"Ah, isteriku. Kamu begitu baik. Pantas ibu begitu menyayangimu. Terkadang aku kena damprat jika perang dingin denganmu." Lalu kuraih tubuh mungil itu.
"Nggak apa-apa, Mi. Abi saja akhir-akhir ini kurang perhatian kepada ibu. Abi pikir semua baik-baik saja. Abi coba bujuk untuk masuk ya?"
----------
Sudah dua minggu ibu tergolek lemah di pembaringan. Kata dokter Aziz, sebaiknya ibu bedrest di rumah sakit saja. Tapi beliau bersikeras menolak. Aku tahu, mungkin beliau tak mau merepotkanku. Juga isteriku.Â
Beberapa kali aku coba hubungi kakak-kakakku. Tapi sepertinya mereka repot semua. Aku tak tahu. Apa yang membuat repot. Sehingga belum sempat jenguk ibu.
Justeru ibu Ihah, bibi dan paman, serta adik-adik iparku yang datang. Bahkan sempat memarahi kami. Kenapa ibu tidak di bawa ke rumah sakit. Kemudian kami pun menjelaskan semua. Empat kali masuk rumah sakit. Mungkin itu membuat beliau trauma.
Ini stroke ke-empat. Kata dokter Aziz, kami harus siap dengan segala kemungkinan. Amat jarang penderita stroke kambuh sampai tiga kali. Demikian pesan beliau.
Memang yang kami rasakan demikian. Biasanya ibu tak mau didampingi saat sakit. Kini beliau begitu manja. Setiap mendengar suaraku. Beliau pasti langsung memanggil. Meski tak cukup jelas. Namun kami cukup hapal dengan panggilan itu. Panggilan yang disertai helaan nafas dalam.

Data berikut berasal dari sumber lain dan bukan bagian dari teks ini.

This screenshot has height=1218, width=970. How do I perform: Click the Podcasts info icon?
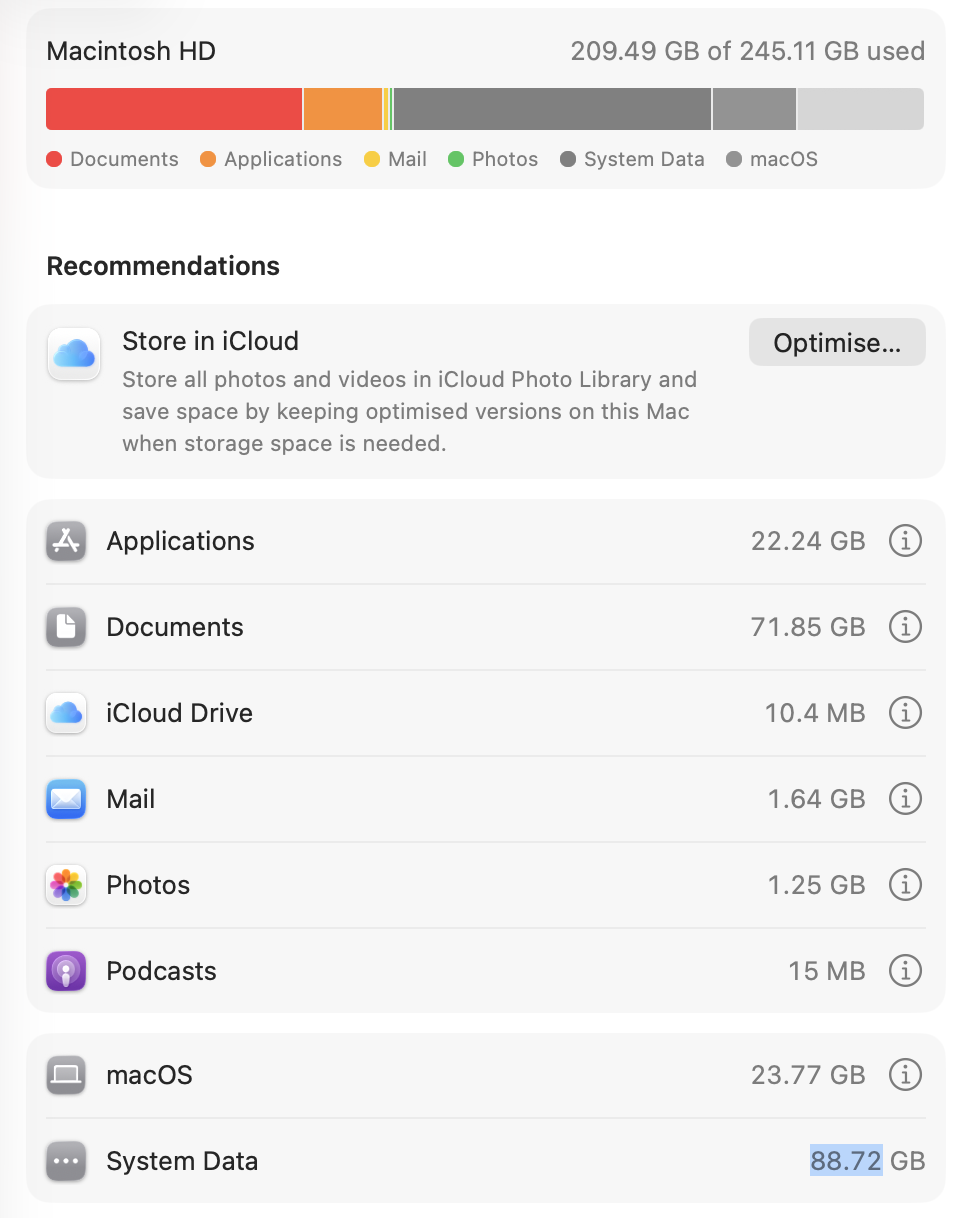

"Ibu jangan dibawa ke rumah sakit ya! Ibu nggak mau rumah sakit". Berulang kali kalimat itu terucap. Kepadaku atau isteriku. Kami biasanya hanya mampu mengangguk. Sambil menahan pedih di hati.
"Ibu gak mau mati sendiri. Gak ada yang menemani. Gak ada yang menalqin. Kamu yang harus nalqin ibu ya?" Kalimat putus-putus. Terbata-bata mengucapkannya. Sebab sebagian badan ibu yang sebelah kanan 'sudah mati'.
Biasanya juga. Segera aku beranjak ke musala rumah. Bersembunyi dari tatapan nanar beliau. Menumpahkan segala beban di dada. Sebab hanya kepadaNya aku mampu mengeluh.